MATERIAL PROVIDED
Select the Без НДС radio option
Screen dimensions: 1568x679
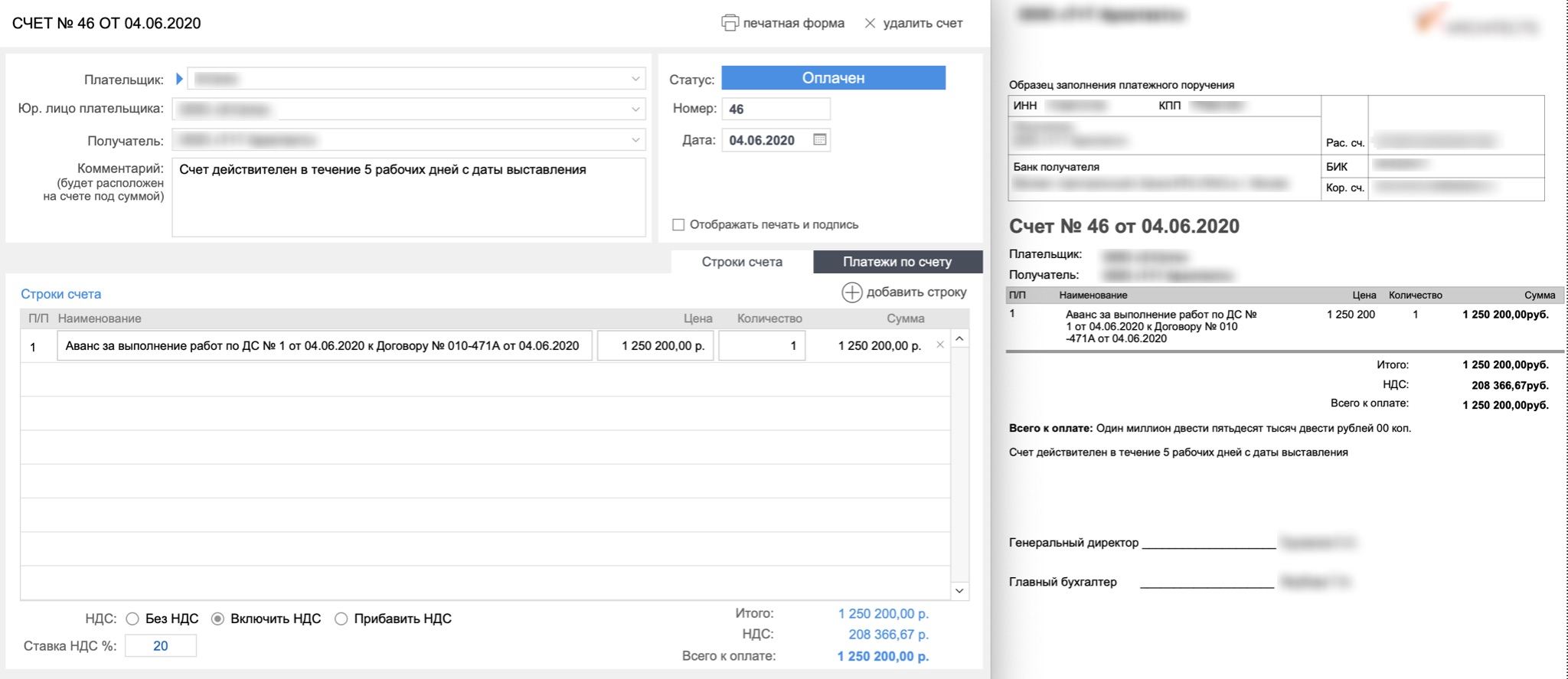pos(132,619)
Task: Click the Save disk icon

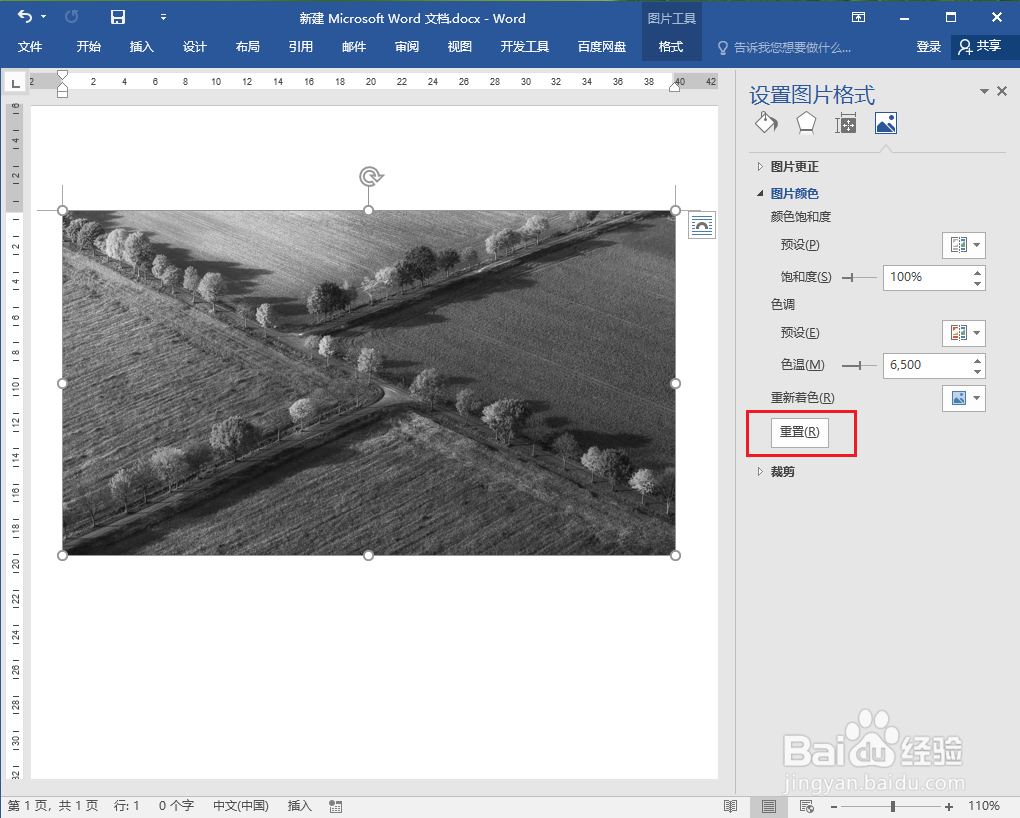Action: 118,17
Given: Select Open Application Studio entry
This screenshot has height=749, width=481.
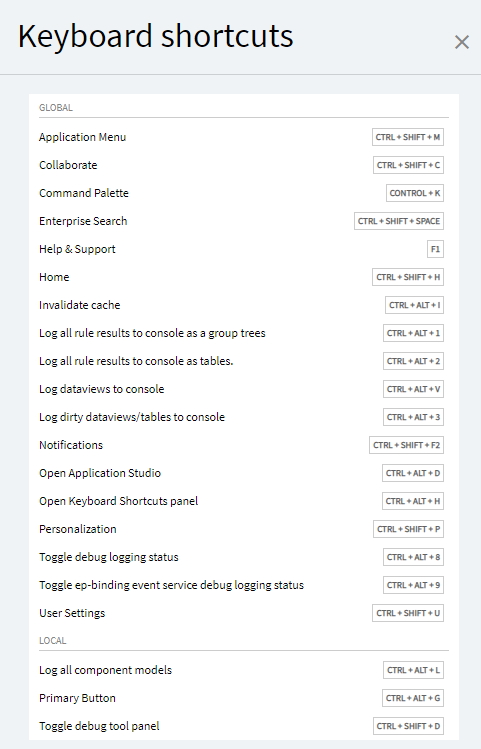Looking at the screenshot, I should click(x=244, y=473).
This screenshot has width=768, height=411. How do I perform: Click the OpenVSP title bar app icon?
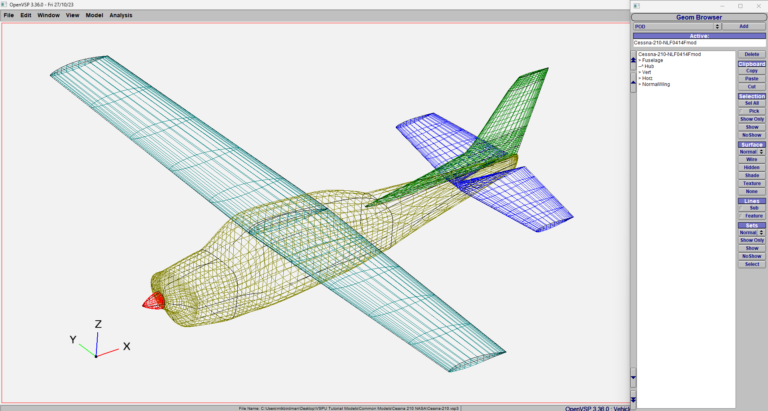tap(5, 4)
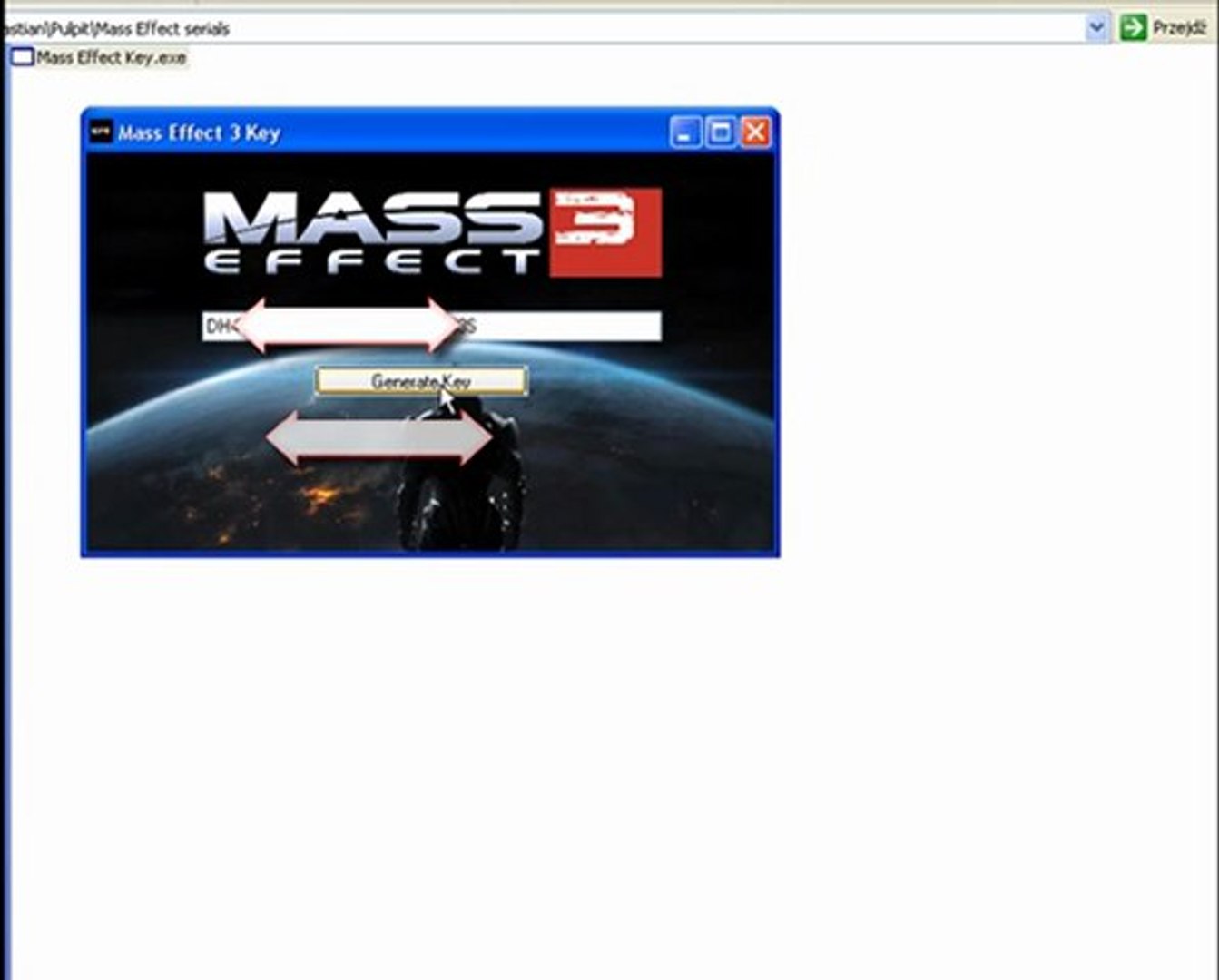The width and height of the screenshot is (1219, 980).
Task: Click the green Przejdź arrow icon
Action: click(x=1133, y=27)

EXERCISE INSTRUCTIONS
All entries must be written out again exactly as given, with no pictures in the copy.

PROBLEM SOLUTION
Select the Без НДС radio option
Screen dimensions: 1568x679
pos(132,619)
Task: Click the Save disk icon

Action: 118,17
Given: Select Open Application Studio entry
This screenshot has height=749, width=481.
Looking at the screenshot, I should click(x=244, y=473).
This screenshot has width=768, height=411. How do I perform: Click the OpenVSP title bar app icon?
tap(5, 4)
The width and height of the screenshot is (1219, 980).
Task: Click the green Przejdź arrow icon
Action: click(x=1133, y=27)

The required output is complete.